Ianto stared at Jack for a moment, then nodded slowly. He swiped at the tears that welled up as he said, “You said I was just the teaboy. You’d never said that to me before, and the way you said it… It was just like how Owen said it, when you were trapped in 1941. And… You heard it all, don’t make me repeat it. Please, Jack.”
Jack pulled Ianto into his arms as the younger man wept, the ugly words still tormenting him like a splinter in his heart. He had no idea how to make this right. If Ianto couldn’t get past Jack saying and doing those terrible things, this was going to be a problem. Ianto knew Jack had no control over what the curses had made him say, but…

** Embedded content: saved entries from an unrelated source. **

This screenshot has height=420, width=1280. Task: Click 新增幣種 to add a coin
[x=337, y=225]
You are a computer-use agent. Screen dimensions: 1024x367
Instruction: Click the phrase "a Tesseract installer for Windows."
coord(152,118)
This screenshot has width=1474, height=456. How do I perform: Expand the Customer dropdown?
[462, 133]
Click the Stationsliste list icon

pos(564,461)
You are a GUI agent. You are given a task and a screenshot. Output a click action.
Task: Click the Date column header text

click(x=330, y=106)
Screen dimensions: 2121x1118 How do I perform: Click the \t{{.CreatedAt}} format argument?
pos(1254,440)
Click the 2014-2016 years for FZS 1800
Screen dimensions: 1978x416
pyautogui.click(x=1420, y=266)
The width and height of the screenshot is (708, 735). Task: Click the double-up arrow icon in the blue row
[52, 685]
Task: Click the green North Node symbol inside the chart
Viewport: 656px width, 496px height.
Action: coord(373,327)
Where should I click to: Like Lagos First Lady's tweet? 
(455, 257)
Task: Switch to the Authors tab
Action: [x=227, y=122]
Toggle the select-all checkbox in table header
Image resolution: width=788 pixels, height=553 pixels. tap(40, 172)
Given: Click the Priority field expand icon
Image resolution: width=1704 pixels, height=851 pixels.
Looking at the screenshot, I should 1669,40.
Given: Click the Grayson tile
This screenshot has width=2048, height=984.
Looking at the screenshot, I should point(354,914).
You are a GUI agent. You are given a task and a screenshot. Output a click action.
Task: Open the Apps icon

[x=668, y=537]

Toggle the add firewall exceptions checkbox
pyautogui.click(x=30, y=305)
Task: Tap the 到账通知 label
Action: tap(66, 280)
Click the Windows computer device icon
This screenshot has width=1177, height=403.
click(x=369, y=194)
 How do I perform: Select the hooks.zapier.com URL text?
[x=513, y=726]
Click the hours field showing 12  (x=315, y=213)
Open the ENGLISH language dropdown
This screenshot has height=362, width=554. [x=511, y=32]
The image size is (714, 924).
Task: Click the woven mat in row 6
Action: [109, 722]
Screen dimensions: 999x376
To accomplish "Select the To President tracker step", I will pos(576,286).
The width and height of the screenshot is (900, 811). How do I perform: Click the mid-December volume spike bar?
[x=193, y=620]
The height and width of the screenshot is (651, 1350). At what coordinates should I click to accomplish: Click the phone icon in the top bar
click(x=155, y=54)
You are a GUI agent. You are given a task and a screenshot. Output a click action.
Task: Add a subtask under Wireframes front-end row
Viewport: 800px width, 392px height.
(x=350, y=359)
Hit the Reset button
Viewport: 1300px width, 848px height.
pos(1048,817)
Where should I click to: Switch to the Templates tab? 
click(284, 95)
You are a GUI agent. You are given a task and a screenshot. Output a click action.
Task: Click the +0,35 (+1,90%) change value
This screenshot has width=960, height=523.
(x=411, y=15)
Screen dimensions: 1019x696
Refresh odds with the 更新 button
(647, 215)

But how did the curses make him say those particular things? Bill had tried to explain the structure of the spells to Jack, but something finally clicked into place. The curse had hit Jack, through Ianto. But it was Ianto’s curse. It had already dug up Ianto’s worst fears, and it capitalized on them by having Jack make those fears a reality.
“The curse used me to make your worst nightmares come true,” Jack said, finally realizing that the words he had spoken had not been anything in his own subconscious. They had come from Ianto’s worst fears. Jack had merely been the method of delivery. He was struck by the full weight of that violation, and for a moment, he was speechless.
Ianto nodded. “That’s why it’s not your fault.”
“But it’s also why I have to make it up to you,” Jack replied.